The doctrine specified that, because the airwaves are a “scarce” public resource (there are a finite number of frequencies available in any geographic market), broadcast stations act as trustees of this public resource and must (1) present adequate coverage of controversial issues of public importance and (2) provide content reflecting opposing views on these issues. Broadcasters were required to meet this obligation at their own expense if sponsorship was unavailable.
When the fairness doctrine was developed, most communities had access to only a small number of broadcast outlets. The doctrine addressed concerns about placing such concentrated power in just a few broadcasters' hands. Although it was intended to ensure freedom of speech, the doctrine was the focus of multiple legal challenges that claimed it violated broadcasters' First Amendment rights. In its most significant constitutional challenge, Red Lion Broadcasting Co. v. Federal Communications Commission (1969), the U.S. Supreme Court upheld the right of the FCC to enforce the fairness doctrine in areas where public access to broadcast channels was limited.

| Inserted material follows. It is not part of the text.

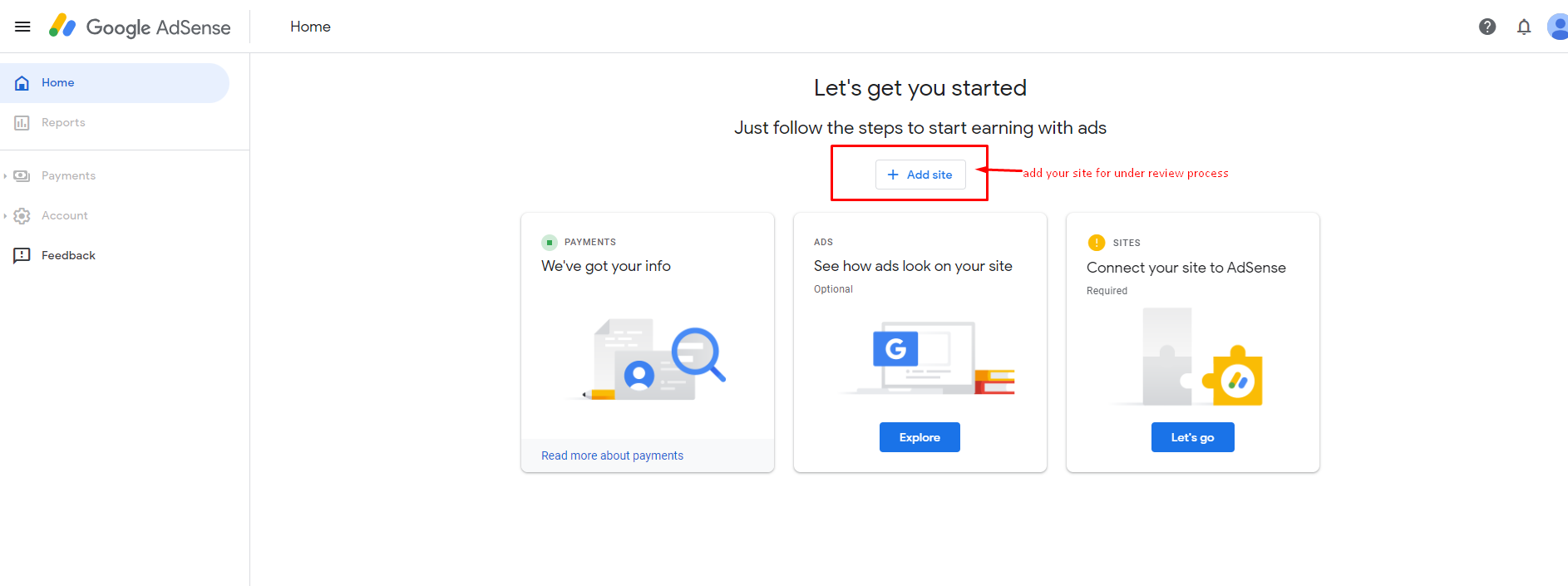Select the Home house icon in sidebar
The height and width of the screenshot is (586, 1568).
tap(22, 82)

The fairness doctrine did not require stations to provide equal time to opposing viewpoints, only reasonable opportunities for opposing viewpoints to be expressed. Broadcasters could present opposing views in any way they chose; they were not required to put advocates for those views on the air. Content within individual programs did not have to be balanced, so long as the station's overall content reflected opposing views.

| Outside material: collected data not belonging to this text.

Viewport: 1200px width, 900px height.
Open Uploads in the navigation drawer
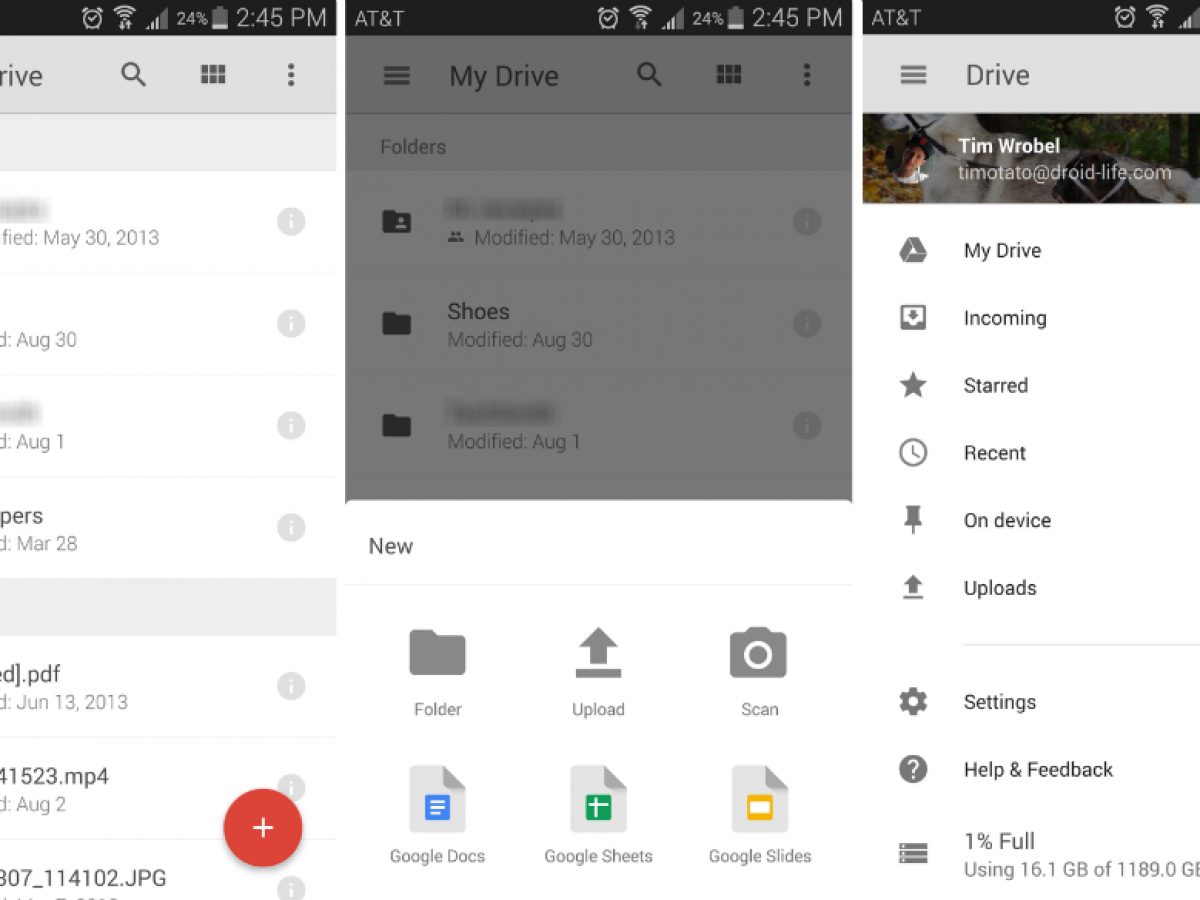coord(999,588)
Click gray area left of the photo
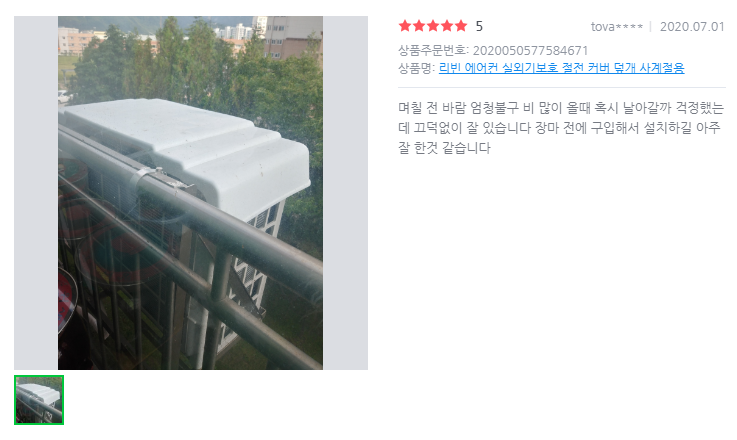The image size is (737, 440). [x=36, y=193]
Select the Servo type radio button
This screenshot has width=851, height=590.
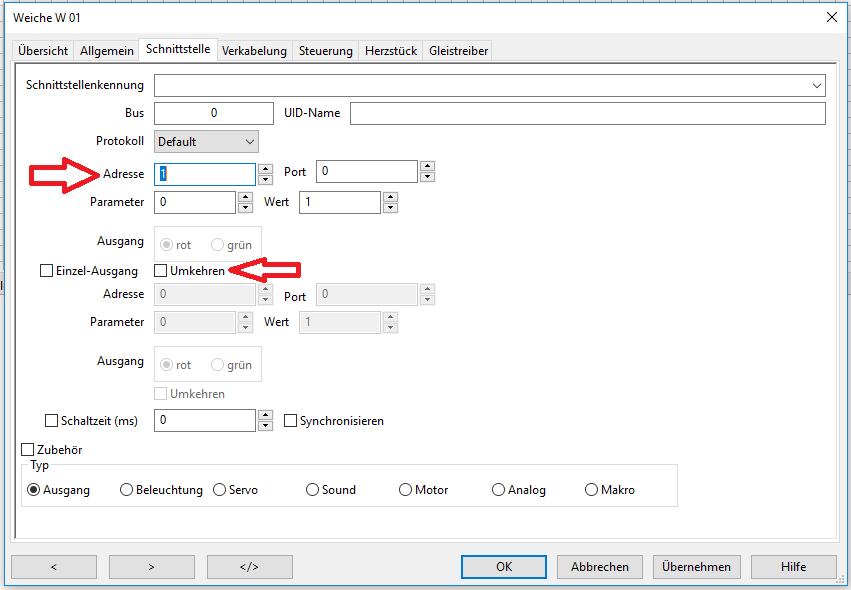220,490
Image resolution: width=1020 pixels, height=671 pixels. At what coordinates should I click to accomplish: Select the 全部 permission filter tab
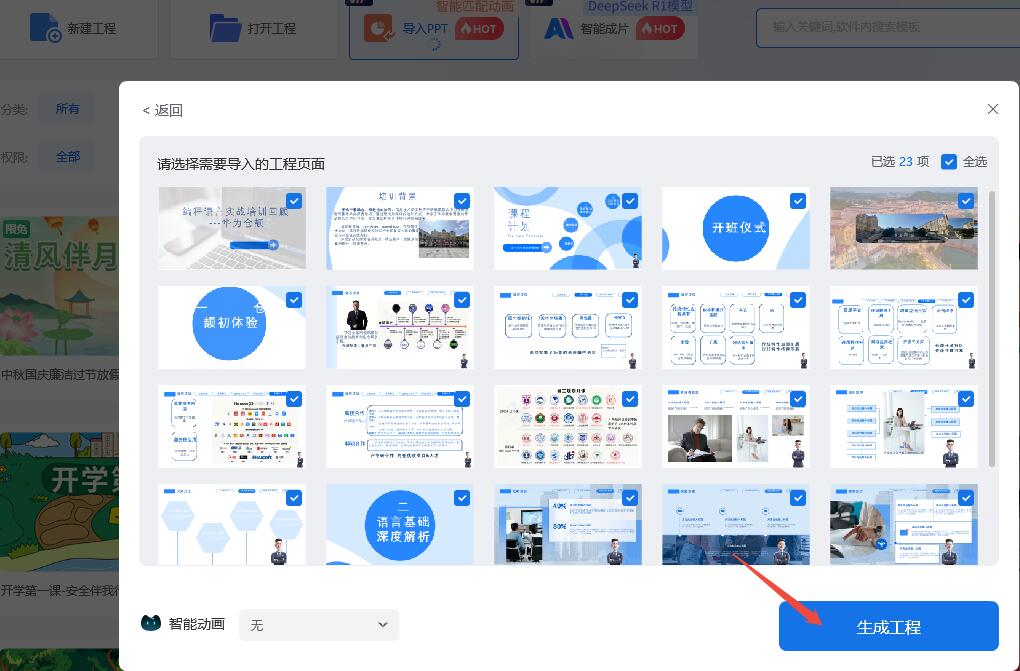(x=67, y=157)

The most severe penalty for violation of the fairness doctrine was revocation of a station's broadcast license, effectively putting the station out of business. Although every year the FCC received hundreds of thousands of complaints about potential violations, most were dismissed on procedural grounds for failure to meet high standards of proof. Complaints that survived the vetting process were sent to the broadcast stations, which were required to respond to the FCC. Broadcasters' defenses often characterized the issues as not of public importance. Because stations were allowed to determine what issues of concern were important to cover in their communities, only once did the FCC find that a station was in violation of the first requirement of the fairness doctrine, to devote adequate coverage to issues of public concern (Rep. Patsy Mink, 59 F.C.C. 2d 987, 37 R. R. 2d 744, 1974). In most cases, where the broadcaster was found to have violated the second requirement, to provide coverage of opposing views, the station was simply told to present additional content reflecting the slighted position. In the doctrine's 40-year history, only one broadcast station ever lost its license for failing to provide coverage of opposing views. However, the penalty in this case might have been due to the fact that the licensee, Brandywine-Main Line Radio, misrepresented facts to the FCC.